MATERIAL FOR THIS EXERCISE
▼

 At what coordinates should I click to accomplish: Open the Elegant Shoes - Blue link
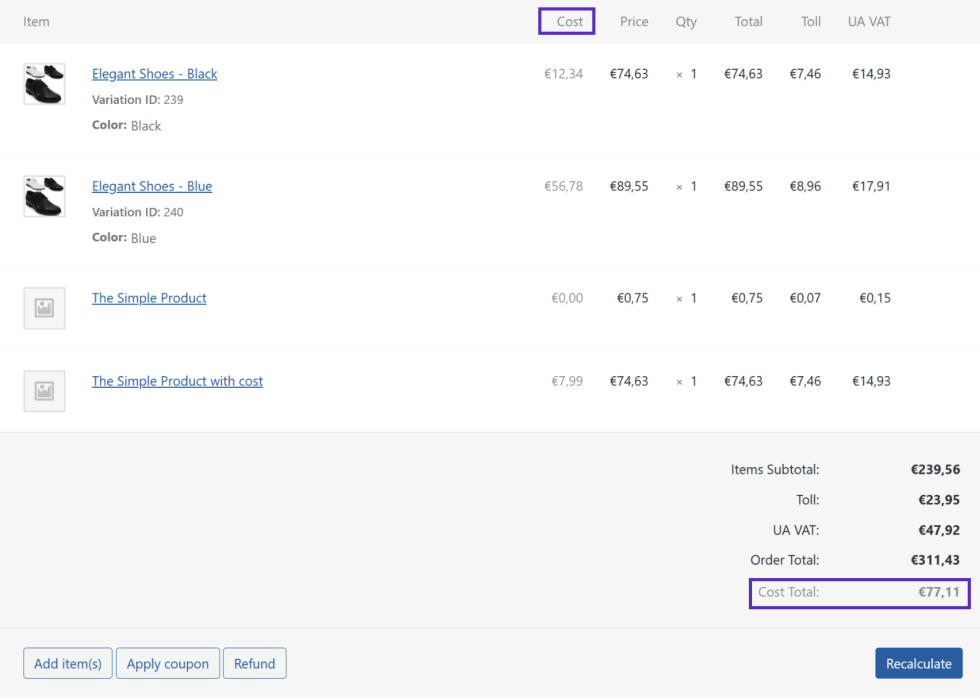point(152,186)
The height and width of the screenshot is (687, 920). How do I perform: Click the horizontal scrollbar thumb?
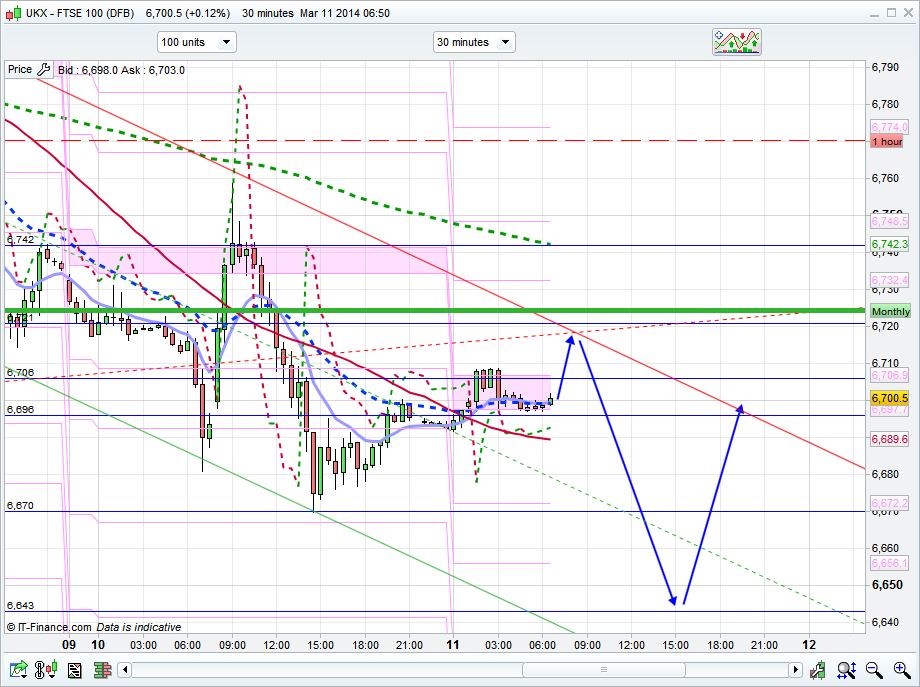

▲
▼

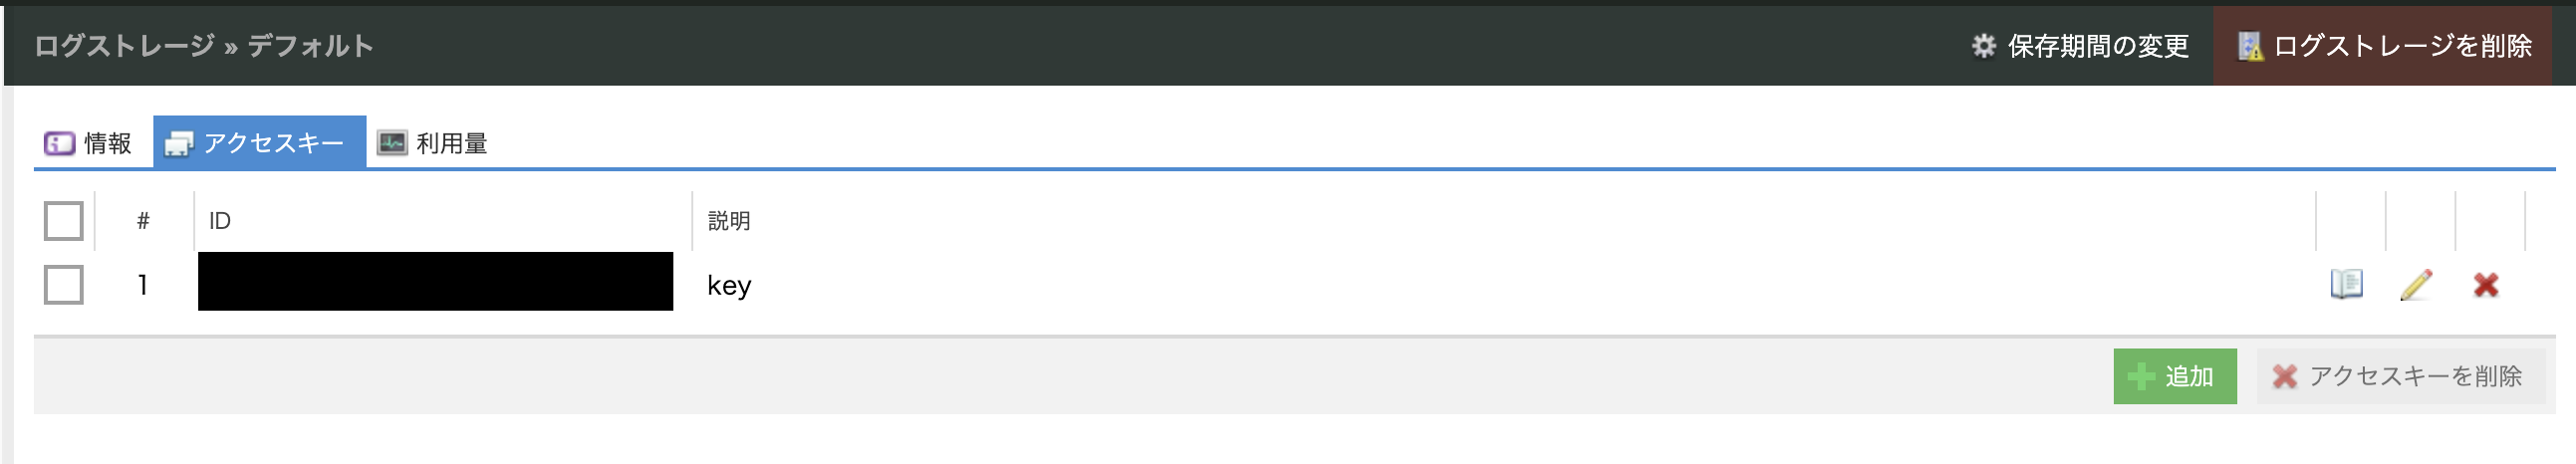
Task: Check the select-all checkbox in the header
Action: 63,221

▲

WHAT THE EXERCISE ASKS
Update the records from the line containing "At what coordinates" through the line containing "point(152,186)", inclusive, by replacing "Elegant" with "Classic" and leaving everything else unchanged. Return only those lines, without the pictures.

TASK ANSWER
 At what coordinates should I click to accomplish: Open the Classic Shoes - Blue link
point(152,186)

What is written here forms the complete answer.